*** Begin section ***

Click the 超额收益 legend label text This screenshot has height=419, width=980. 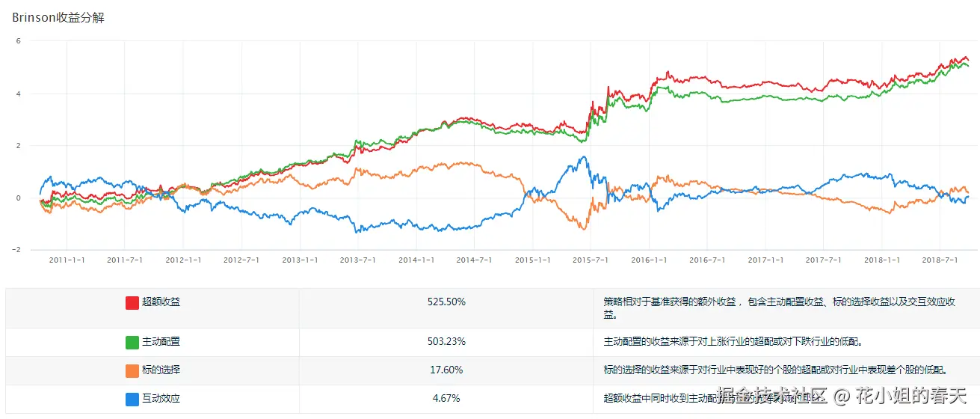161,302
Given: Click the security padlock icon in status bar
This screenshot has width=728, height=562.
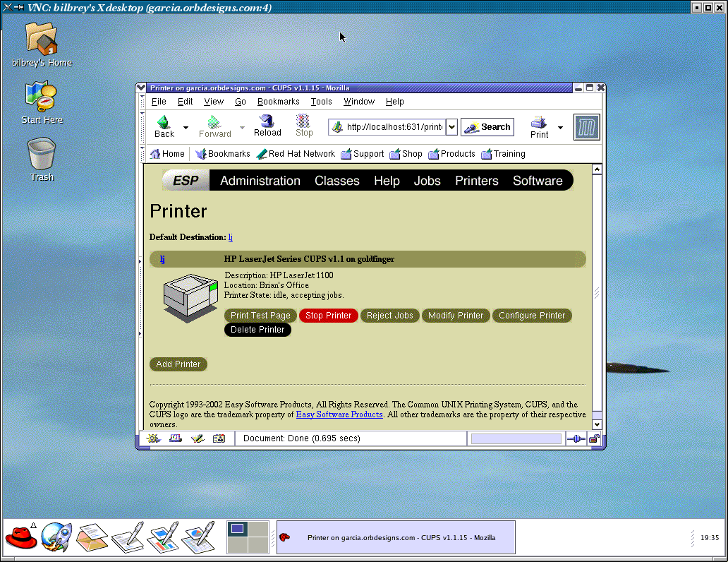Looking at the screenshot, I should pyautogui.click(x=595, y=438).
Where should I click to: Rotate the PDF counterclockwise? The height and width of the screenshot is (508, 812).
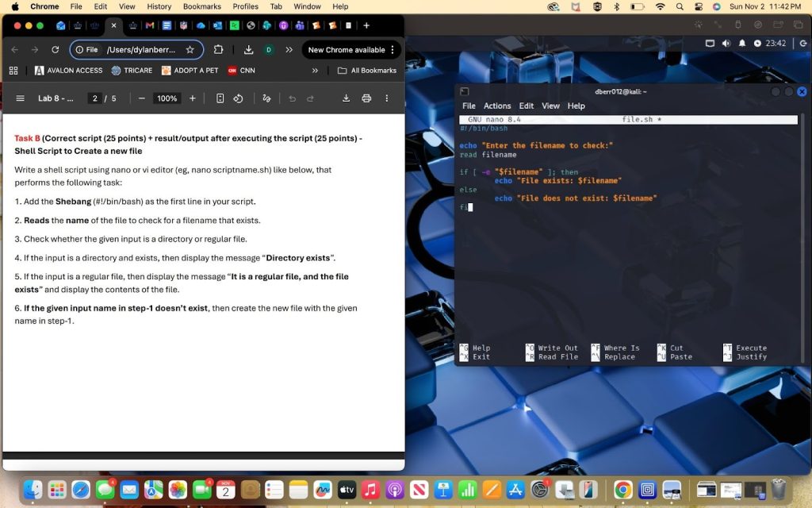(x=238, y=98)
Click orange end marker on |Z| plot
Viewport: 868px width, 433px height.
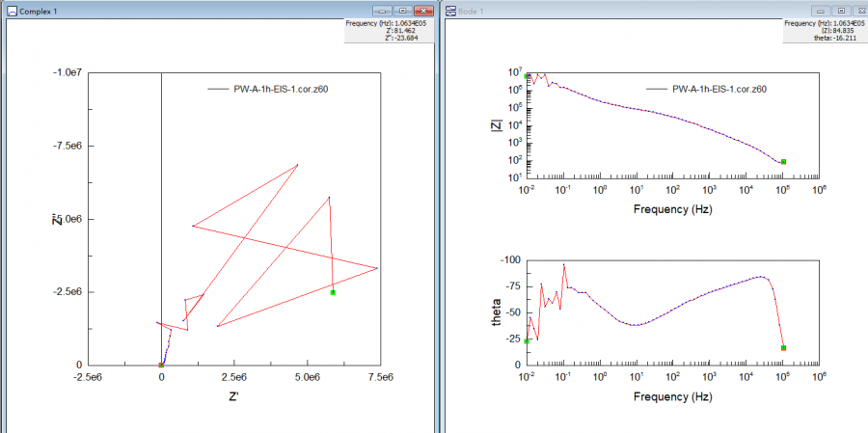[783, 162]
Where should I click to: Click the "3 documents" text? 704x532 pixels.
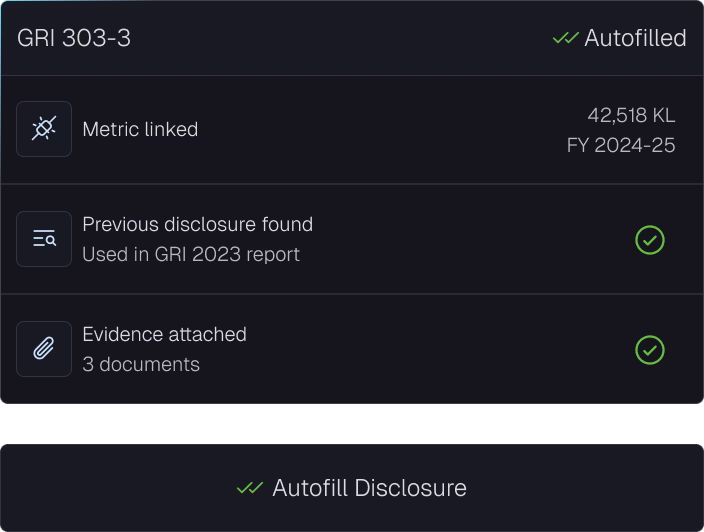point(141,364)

*** End section ***
*** Begin section ***

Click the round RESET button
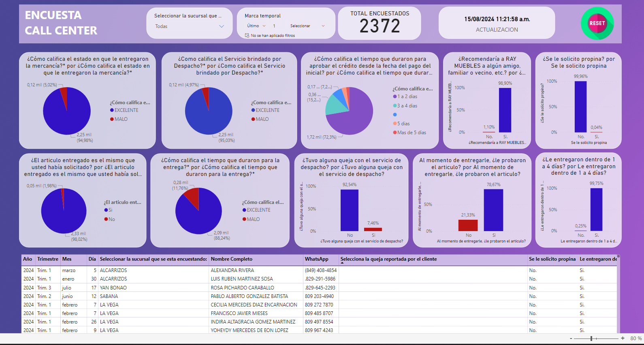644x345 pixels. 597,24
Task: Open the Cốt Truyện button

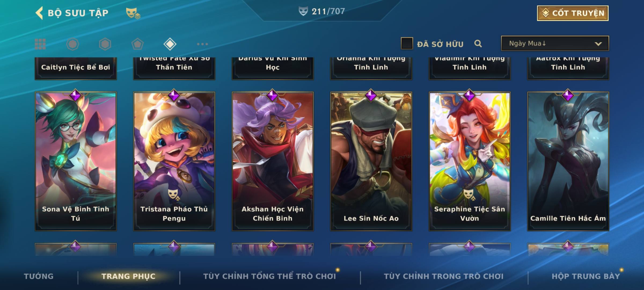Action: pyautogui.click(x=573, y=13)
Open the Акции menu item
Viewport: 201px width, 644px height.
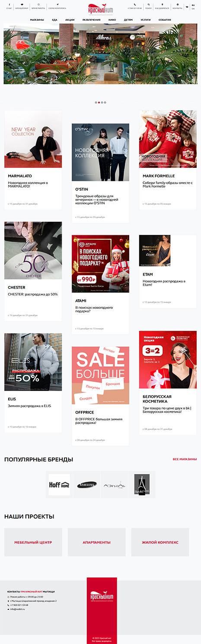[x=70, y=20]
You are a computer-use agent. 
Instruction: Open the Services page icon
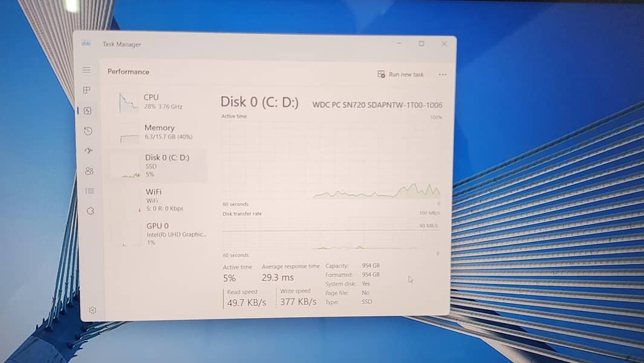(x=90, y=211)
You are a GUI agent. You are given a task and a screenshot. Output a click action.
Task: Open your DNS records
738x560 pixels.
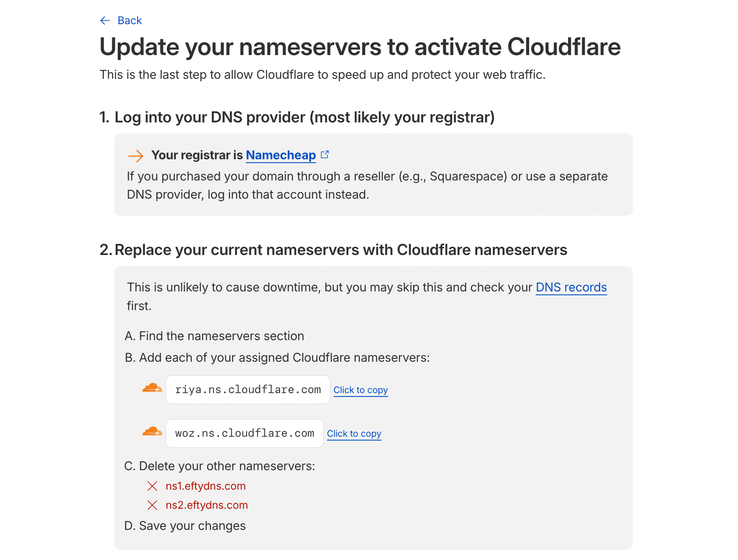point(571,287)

*** End section ***

* Task brief *
Copy every line of the material above in which the word "agent" appears.

* Completed exercise *
You are a computer-use agent. 
You are a GUI agent. You are given a task and a screenshot. Output a click action.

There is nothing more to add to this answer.